◆ **TO DO**
Quote the text on the El Salvador delegation's visit to the International Commission on Missing Persons word for word, from "As a result" to "DerechosHumanos Madeleine Lagadec.".

PASSAGE FOR REVIEW Start Marker

Delegation from El Salvador Visits International Commission on Missing Persons

Delegation from El Salvador in HQ of the ICMP

Delegation from El Salvador in HQ of the ICMP

As a result of the cooperation between the Center for Human Rights at the University of California at Berkeley, the Salvadorian organization Pro-Búsqueda de Niñas y Niños Desaparecidos (ProSearch missing children) and the International Commission on Missing Persons, ICMP hosted a multidisciplinary workshop for a delegation of 9 representatives from El Salvador.

The delegation consisted of representatives from state institutions and NGOs, including the Ombudsman for Human Rights, the National Search Commission, the Supreme Court of Justice, the Institute for Legal Medicine of the Republic of El Salvador, as well as Pro-Búsqueda de Niñas y Niños Desaparecidos (ProSearch missing children), Tutela Legal del Arzobispado de San Salvador and Centro para la Promoción de los DerechosHumanos Madeleine Lagadec.

During their weeklong visit, the participants met with experts from different fields relevant to the search and identification process, including forensic archeologists, anthropologists and geneticists, as well as representatives from judicial bodies, the Missing Persons Institute (MPI) and families of the missing. The delegation members also engaged in debates and roundtable discussions regarding policy issues, institution-building concepts, the need for purpose- specific legislation, the role of the families of the missing and the creation of central records on missing persons.

“El Salvador is struggling to deal with a significant number of missing persons cases and the fact the is delegation has come here not only to visit ICMP, but to visit local BiH institutions and NGOs, shows a commitment to address this issue,” said Kathryne Bomberger, Director-General of ICMP. “I believe this visit of key people will help El Salvador move ahead with addressing this painful issue.”

According to unofficial sources, it is estimated that the violent conflict in El Salvador, which took place between 1980 and 1992, resulted in the disappearance of around 8,000 individuals, a significant number of which included children. Several organizations have been created to specifically address the issue of missing children, including the National Search Commission and ProBusqueda. In addition to persons missing from the earlier conflict, an increasing number of persons continue to go missing from organized crime and illegal migration.

According to Ester Alvarenga, Coordinator at ProBusqueda “the aim of this visit is to acquire important knowledge on the scientific work performed by ICMP to identify missing persons, as well as to learn about the elements that can enable us to develop local capacities to search for the missing from the armed conflict.”

PASSAGE FOR REVIEW End Marker
RECORDS Start Marker

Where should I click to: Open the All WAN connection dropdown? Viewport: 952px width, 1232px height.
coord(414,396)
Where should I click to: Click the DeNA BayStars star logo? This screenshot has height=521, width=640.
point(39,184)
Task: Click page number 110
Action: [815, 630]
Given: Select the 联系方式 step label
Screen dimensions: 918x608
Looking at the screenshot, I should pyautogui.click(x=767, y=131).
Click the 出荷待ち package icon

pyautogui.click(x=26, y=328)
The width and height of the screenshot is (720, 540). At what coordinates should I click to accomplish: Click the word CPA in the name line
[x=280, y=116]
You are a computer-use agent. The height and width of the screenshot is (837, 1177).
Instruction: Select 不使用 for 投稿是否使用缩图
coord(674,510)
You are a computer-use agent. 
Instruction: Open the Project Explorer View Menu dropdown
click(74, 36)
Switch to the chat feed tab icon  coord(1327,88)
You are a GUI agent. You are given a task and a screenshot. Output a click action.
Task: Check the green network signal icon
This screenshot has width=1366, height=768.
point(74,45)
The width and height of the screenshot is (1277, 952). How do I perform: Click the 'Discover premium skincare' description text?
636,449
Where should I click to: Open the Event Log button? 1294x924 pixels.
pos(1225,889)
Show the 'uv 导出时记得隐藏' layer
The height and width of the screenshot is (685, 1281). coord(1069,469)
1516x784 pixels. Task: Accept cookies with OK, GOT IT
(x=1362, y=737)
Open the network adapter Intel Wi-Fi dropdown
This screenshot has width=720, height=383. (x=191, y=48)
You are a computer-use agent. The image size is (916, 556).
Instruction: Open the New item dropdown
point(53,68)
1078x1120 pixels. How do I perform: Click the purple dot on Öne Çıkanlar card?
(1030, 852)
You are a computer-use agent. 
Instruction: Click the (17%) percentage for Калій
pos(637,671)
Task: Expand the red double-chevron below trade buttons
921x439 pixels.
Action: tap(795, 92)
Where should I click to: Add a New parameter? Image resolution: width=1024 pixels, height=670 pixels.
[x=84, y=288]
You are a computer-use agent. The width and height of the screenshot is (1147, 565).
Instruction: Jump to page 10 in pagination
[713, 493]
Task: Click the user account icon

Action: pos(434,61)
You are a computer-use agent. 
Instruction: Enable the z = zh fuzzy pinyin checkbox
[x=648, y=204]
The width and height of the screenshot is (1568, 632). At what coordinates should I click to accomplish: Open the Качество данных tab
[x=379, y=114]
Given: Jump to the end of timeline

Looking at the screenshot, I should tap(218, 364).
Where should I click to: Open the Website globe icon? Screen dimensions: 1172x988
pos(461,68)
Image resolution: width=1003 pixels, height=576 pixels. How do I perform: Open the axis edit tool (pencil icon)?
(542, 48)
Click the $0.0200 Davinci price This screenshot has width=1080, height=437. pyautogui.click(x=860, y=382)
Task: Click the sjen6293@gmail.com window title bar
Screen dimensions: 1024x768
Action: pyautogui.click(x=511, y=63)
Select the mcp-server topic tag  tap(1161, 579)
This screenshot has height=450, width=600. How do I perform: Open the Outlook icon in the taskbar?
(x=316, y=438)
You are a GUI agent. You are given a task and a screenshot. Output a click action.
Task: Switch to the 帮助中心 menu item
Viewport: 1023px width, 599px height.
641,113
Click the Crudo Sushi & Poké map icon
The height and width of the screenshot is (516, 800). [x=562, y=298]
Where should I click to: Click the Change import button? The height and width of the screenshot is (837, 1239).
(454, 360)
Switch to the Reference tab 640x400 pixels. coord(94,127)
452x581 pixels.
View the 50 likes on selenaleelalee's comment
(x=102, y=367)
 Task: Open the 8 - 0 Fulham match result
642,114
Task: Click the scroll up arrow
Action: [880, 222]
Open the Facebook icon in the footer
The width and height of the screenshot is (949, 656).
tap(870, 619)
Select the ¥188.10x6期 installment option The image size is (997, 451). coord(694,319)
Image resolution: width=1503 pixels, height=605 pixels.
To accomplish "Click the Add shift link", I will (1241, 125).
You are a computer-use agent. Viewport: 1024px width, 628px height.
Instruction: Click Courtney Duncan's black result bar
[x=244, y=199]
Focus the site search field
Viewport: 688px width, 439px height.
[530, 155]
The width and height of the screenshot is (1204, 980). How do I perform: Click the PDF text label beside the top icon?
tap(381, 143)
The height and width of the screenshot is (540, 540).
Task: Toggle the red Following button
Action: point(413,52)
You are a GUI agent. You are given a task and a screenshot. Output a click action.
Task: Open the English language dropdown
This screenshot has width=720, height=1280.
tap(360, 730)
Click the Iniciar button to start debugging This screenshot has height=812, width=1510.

RECORDS End Marker

◆ **RESULT OF THIS TASK**
As a result of the cooperation between the Center for Human Rights at the University of California at Berkeley, the Salvadorian organization Pro-Búsqueda de Niñas y Niños Desaparecidos (ProSearch missing children) and the International Commission on Missing Persons, ICMP hosted a multidisciplinary workshop for a delegation of 9 representatives from El Salvador.

The delegation consisted of representatives from state institutions and NGOs, including the Ombudsman for Human Rights, the National Search Commission, the Supreme Court of Justice, the Institute for Legal Medicine of the Republic of El Salvador, as well as Pro-Búsqueda de Niñas y Niños Desaparecidos (ProSearch missing children), Tutela Legal del Arzobispado de San Salvador and Centro para la Promoción de los DerechosHumanos Madeleine Lagadec.